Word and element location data
=======

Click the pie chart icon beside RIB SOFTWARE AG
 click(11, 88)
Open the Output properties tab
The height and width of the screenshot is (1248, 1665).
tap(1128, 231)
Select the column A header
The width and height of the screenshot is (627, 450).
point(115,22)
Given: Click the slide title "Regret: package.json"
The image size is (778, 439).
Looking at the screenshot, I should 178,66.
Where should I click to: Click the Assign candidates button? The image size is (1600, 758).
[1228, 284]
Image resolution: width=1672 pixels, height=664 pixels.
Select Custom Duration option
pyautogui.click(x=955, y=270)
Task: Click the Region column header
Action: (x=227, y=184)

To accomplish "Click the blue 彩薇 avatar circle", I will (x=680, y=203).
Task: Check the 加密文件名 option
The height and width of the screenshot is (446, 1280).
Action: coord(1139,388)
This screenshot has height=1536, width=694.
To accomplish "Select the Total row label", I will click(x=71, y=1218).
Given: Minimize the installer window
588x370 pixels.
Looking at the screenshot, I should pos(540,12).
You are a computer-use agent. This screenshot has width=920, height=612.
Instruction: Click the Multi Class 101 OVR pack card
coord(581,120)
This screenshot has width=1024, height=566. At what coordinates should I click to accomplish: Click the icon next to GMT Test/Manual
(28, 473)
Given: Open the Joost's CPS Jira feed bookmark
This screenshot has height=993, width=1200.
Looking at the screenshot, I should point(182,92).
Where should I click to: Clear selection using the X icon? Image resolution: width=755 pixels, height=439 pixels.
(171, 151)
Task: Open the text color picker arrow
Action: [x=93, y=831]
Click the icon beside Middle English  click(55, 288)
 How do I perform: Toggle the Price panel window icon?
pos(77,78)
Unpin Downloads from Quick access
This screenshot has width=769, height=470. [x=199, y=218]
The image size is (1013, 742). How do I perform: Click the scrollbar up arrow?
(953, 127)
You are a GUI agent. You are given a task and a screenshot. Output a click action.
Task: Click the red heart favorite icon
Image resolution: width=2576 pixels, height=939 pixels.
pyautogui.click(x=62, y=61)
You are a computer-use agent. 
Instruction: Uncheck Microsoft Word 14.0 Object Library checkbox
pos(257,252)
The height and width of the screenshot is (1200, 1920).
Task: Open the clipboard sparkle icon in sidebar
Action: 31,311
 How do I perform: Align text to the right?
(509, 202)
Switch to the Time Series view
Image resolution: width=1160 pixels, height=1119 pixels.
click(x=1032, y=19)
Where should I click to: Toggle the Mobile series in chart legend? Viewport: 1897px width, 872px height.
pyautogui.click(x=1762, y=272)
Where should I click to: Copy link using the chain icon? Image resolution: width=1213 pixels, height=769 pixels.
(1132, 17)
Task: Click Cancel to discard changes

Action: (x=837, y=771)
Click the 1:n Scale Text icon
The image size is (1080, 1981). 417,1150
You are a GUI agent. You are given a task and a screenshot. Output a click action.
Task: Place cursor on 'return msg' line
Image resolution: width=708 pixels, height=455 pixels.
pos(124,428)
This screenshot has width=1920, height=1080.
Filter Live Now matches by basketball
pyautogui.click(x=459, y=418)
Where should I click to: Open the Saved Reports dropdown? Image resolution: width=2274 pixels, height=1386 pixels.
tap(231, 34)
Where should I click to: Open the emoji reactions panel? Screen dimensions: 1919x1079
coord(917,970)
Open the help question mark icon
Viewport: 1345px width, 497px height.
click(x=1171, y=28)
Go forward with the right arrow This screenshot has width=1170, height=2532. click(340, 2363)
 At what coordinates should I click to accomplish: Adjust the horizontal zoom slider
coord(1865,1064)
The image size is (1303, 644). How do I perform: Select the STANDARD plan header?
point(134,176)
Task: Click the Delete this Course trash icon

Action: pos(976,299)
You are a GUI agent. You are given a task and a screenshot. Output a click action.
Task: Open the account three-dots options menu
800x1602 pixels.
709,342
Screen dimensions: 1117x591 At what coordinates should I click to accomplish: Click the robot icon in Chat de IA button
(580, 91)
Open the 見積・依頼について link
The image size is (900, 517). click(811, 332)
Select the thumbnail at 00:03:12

=======

Count the lines of the items that contain the word "pixels". Reply with the number alone.

9